(Entries drawn from a collection)
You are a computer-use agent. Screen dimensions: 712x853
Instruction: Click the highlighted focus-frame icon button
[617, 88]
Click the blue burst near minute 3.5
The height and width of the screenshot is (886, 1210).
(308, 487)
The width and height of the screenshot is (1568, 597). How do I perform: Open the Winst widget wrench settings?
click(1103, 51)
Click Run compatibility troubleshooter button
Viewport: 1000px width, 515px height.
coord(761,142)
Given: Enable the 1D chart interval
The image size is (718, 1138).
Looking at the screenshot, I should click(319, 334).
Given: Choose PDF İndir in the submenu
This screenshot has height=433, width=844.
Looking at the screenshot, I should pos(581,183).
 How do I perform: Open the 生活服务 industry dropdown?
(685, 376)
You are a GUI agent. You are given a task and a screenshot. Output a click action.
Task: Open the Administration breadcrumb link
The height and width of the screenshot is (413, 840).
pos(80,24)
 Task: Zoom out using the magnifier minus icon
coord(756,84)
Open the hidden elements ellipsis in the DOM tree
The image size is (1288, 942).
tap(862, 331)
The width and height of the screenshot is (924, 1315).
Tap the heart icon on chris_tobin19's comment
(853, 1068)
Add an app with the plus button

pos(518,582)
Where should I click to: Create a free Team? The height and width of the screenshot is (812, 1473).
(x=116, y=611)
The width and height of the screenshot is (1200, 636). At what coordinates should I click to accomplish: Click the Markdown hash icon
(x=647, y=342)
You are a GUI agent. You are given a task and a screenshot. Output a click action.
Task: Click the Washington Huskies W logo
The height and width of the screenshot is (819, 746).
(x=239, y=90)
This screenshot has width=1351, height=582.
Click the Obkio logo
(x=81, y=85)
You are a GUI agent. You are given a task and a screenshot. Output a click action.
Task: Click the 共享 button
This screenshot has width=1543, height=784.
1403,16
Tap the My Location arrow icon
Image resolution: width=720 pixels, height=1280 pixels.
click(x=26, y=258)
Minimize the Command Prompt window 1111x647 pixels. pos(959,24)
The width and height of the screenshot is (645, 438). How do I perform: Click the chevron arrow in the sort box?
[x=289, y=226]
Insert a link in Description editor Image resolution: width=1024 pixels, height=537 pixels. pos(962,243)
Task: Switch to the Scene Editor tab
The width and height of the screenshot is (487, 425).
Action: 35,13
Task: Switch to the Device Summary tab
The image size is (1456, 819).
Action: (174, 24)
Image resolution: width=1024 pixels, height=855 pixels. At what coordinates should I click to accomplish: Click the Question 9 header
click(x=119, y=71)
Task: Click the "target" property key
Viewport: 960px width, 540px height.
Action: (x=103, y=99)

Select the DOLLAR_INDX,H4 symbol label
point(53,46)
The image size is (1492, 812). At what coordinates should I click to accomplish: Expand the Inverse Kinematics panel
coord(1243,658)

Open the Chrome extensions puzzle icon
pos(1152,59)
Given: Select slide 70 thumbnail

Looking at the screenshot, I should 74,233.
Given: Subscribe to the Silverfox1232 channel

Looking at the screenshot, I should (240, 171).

■ WORK TO BE COMPLETED:
Show each line of the listing that contains the string "Open", matching case exactly.

■ TASK ANSWER:
The width and height of the screenshot is (1568, 597). How do I perform: Open the Winst widget wrench settings?
 How do I perform: Open the 生活服务 industry dropdown?
Task: Open the Administration breadcrumb link
Open the hidden elements ellipsis in the DOM tree
Open the Chrome extensions puzzle icon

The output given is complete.